De podcast is gebaseerd op de reisjournaals van politicus Johan de Witt in de jaren '40 van de zeventiende eeuw. "Het is niet zo dat iedereen in Nederland zo sprak als hij", vertelt Kerkhof aan EditieNL. "Er waren ook toen al grote verschillen in dialecten. Het Nederlands van Johan de Witt is eigenlijk wat de BN'ers van toen spraken."
Zachte G
Typerend voor het Nederlands van de zeventiende eeuw is de zachte G. "Die werd vroeger ook in Holland gebruikt en is dus in zekere zin de oudere Nederlandse klank."
Wat ook opvalt is de Vlaams-Surinaamse W – met de lippen op elkaar. "Toen onze taal naar de koloniën in Suriname en Zuid-Afrika werd gebracht, zijn sommige klanken van het toenmalige Nederlands daar bewaard gebleven. Het Nederlands hier in Europa is doorveranderd."
Uitspraak oefenen
Kerkhof heeft even moeten oefenen voordat hij alle klanken op de juiste manier kon uitspreken voor de podcast. "Ik heb eerst letterlijk opgeschreven wat er stond en toen goed geoefend, zodat niet toch het moderne Nederlands erdoorheen zou klinken."
Taalwetenschappers
Maar hoe zeker weet hij dat de taal in de zeventiende eeuw echt zo klonk? "We kunnen dat bijna met honderd procent zekerheid zeggen, ook al zijn er geen opnamen", aldus Kerkhof. "We hebben het kunnen achterhalen doordat er ook toen al taalwetenschappers waren die alles documenteerden."

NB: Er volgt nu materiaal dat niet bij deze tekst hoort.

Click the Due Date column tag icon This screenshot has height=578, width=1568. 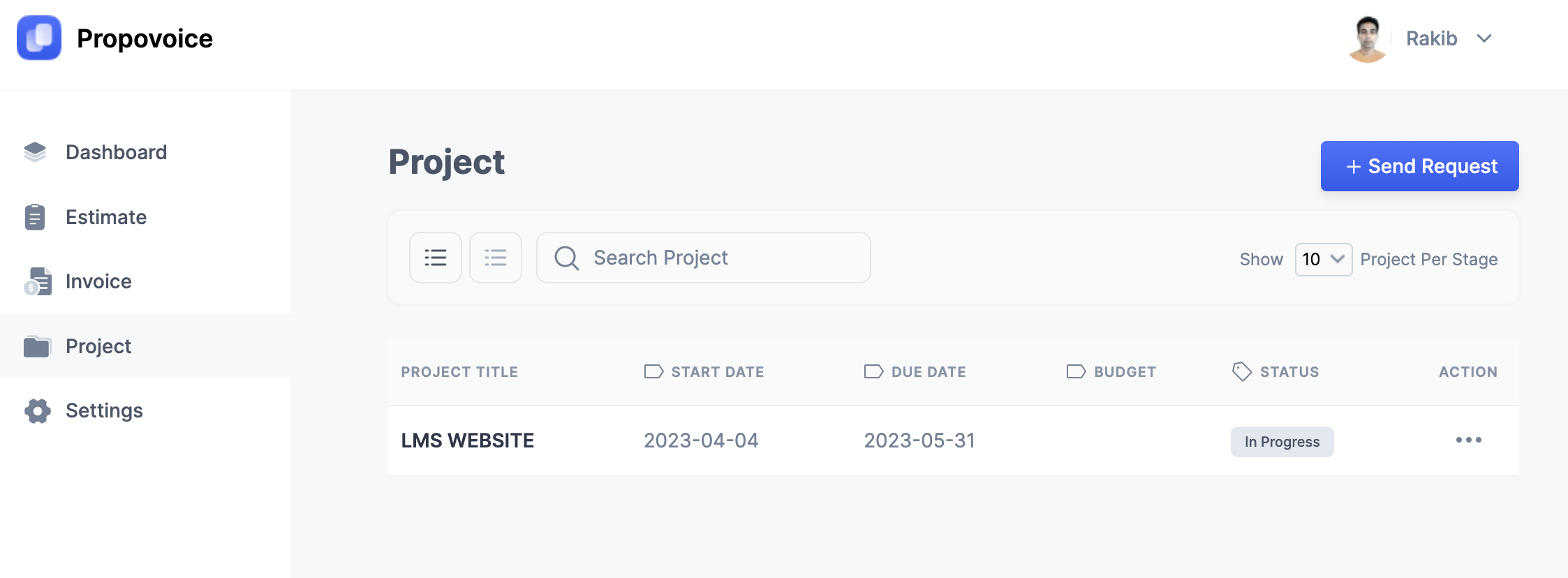[x=873, y=371]
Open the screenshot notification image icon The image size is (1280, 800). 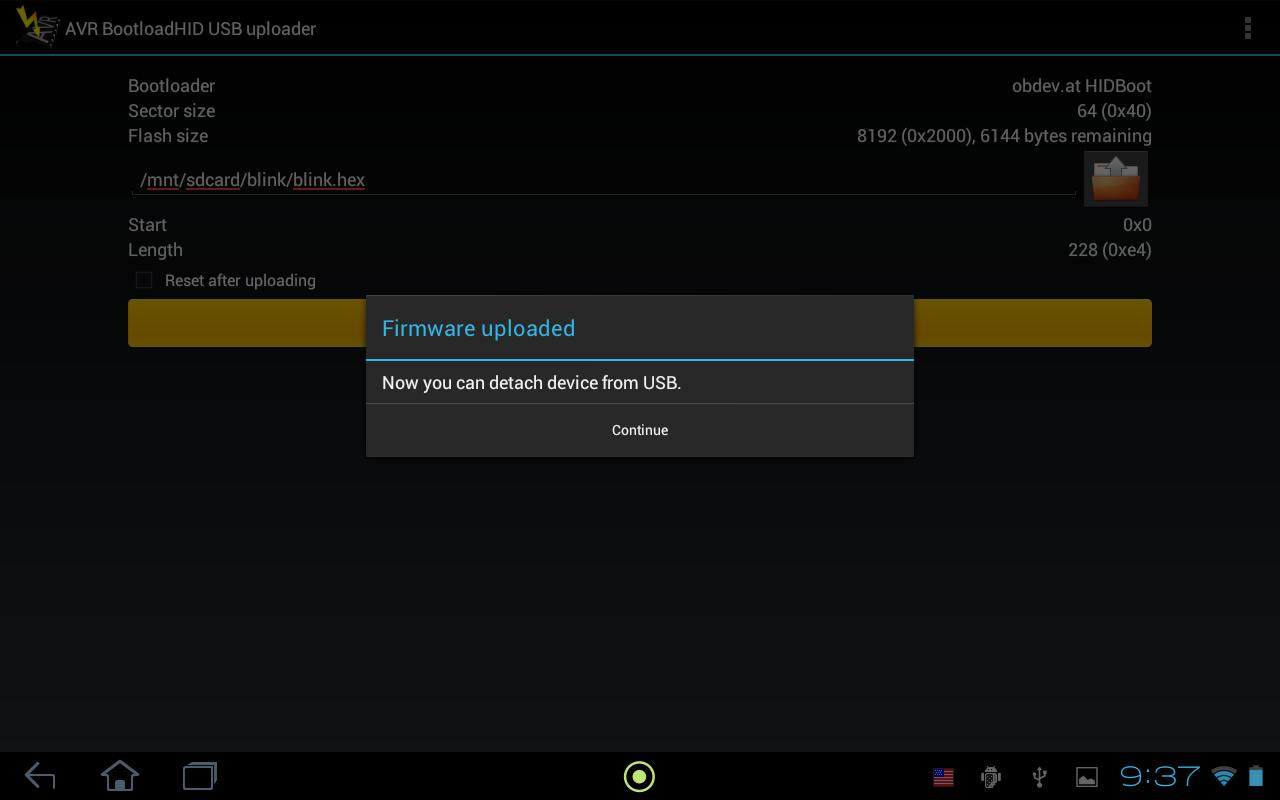coord(1086,776)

Hij gaat verder: "Ook kan de wetenschap indirect achterhalen hoe de taal vroeger klonk door verschillende aanwijzingen met elkaar te combineren. Historisch taalwetenschappers wisten eigenlijk al heel lang hoe de oudere versies van onze taal klonken, maar dat is altijd binnen de muren van de universiteiten gebleven. Tot nu."
Duizend jaar geleden
Het Nederlands uit de zeventiende eeuw klinkt weer heel anders dan dat van duizend jaar geleden, weet Kerkhof. "Daar heb ik ook een video over gemaakt. Het Nederlands van toen kun je eigenlijk bijna niet verstaan. Het is een andere taal. Het Nederlands van de late middeleeuwen is beter te begrijpen als je het leest en hoort. Daar is het moderne Nederlands ontstaan."
Klanken
Voor het zeventiende-eeuwse Nederlands zijn volgens historisch taalwetenschapper Peter-Alexander Kerkhof de volgende klanken relevant:
- de nette ABN-uitspraak van v (zonder er f van te maken)
- de tweeklank òò-uh (zoals Vlaams looëpen voor lopen
- voor lange ij: de tweeklank ìì-j (een lange i van pit met een j erachter, een beetje zoals Afrikaans y in hy, zy, wy)
- voor korte ei: de nette ABN-uitspraak van ei (zonder er ai van te maken)
- de Engelse ae-klank van bad, had, sad (een lange klank die tussen de è en de a zit)
- de Vlaams-Surinaamse w (met beide lippen, wij maken onze moderne w grotendeels met onze tanden tegen onze lip)
- onderscheid tussen harde en zachte g (zachte g waar men g schrijft, harde g waar men ch schrijft).